All these years later I now realize that Gordon was studying the mathematical basis of computing and that had I enquired further I would have found that his line of study would lead directly to the creation of modern programming and the internet. I wish now I had been less adamant and had asked him more about Godel for I now know that Godel had anticipated the coding mechanisms of modern day computers by stating in the 1930s that all mathematical systems become inconsistent and only by changing the axioms that support a partial system (i.e. program) can coherence be maintained. So in principle everything then becomes computable, even madness. Though it isn’t strictly analogous to what Godel had in mind, Adobe’s Paint Shop strikes me as just that. And at bottom this sums up how most people feel about computers, as if they are being tricked in to becoming part of a nonsense reality which eventually will swallow them up.           

Gordon was also a classical music fan and at times I had to shut my ears to the sounds coming from his room. So in my proselytising, life and death, zeal I thought it right to acquaint him with the history of avant-garde noise makers from Satie through to John Cage for Gordon maintained there was a profound relationship between mathematics and music. However to my mind I no longer knew what was meant by music and the question which to me then hung over its existence has become over time a full stop to a growing number of people. In fact I felt utterly compelled to undermine the assumptions behind this long standing postulate. Since then I have often pondered on Max Planck and Einstein playing classical compositions together on piano and violin, Heisenburg playing Bach on the church organ high above the caves on the outskirts of Dresden in which he was developing the A-bomb or Roger Penrose with his ears glued to Mozart as he pondered the mathematics of a singularity at the heart of a black hole. Did their ‘revolutionary’ physics and maths preclude, other than classical music, all other kinds of music?  
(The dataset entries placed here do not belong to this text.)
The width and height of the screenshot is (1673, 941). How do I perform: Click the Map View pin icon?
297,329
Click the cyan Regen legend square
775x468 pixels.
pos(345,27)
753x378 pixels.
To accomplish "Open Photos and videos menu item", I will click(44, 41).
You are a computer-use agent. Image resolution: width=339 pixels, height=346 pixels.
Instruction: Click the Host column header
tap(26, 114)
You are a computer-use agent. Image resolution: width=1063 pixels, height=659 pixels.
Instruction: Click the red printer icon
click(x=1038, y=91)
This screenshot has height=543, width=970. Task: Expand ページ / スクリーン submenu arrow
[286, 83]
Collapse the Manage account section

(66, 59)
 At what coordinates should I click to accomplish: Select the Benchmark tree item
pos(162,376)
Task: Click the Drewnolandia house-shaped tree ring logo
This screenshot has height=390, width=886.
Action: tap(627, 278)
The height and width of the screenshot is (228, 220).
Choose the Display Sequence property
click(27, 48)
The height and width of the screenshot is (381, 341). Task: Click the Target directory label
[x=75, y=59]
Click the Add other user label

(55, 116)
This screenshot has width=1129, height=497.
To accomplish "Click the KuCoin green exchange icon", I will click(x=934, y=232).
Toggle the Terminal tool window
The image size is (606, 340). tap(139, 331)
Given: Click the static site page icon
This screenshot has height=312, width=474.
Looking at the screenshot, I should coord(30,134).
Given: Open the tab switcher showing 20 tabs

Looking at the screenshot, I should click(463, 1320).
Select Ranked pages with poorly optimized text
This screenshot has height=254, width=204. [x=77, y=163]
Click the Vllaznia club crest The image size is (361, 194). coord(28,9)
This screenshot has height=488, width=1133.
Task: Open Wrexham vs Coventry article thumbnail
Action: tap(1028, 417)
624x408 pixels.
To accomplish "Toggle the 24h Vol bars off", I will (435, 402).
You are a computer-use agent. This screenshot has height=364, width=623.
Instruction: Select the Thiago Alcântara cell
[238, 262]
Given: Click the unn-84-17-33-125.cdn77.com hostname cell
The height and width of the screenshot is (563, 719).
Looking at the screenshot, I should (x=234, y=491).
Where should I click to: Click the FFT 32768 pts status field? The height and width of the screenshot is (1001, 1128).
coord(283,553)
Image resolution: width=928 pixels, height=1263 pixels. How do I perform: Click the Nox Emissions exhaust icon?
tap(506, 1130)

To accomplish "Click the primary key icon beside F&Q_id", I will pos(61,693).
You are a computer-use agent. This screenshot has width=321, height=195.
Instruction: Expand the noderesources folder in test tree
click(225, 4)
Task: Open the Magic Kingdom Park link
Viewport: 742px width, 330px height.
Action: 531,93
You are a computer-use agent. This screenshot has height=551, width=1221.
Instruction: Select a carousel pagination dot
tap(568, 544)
 We are now sufficiently distant from this critical period in the late 1960s – the most critical in the history of the human race - to see that this encounter between myself and Gordon was not that unusual and characterised one aspect of what became known as the "information revolution" (or rather the disinformation counter-revolution). Richard Stallman finding the degree of control irksome in university computing centers had drifted into the AI laboratory where there was not the same hierarchy between teachers and students and hackers were welcomed. Opposed to the Vietnam War and obviously left leaning, Stallman became a byword for free software, a term which was later modified by the free market libertarian, Eric S. Raymond, to "open source" because otherwise it evoked the image of the communard on the barricades. (Definitely shades of the Paris Commune here, even as late as 1997 when he wrote in his manifesto The Cathedral and the Bazaar "We do not need to behave like Communards pumping our fists on the barricades. This is a losing strategy". The persistence of this sort of revolutionary rhetoric is extraordinary for by this time even die hard Trotskyists had dropped it). In fact Stallman was at pains to emphasize free software was not the same as free beer and he was not therefore opposed to money per se. Had they ever met Gordon and Stallman would, from the outset, have disagreed over such a fundamental issue, and so the sharing 'communist' side of the net is a pale version of something that could easily have had a far more radical origin - and a far more radical outcome.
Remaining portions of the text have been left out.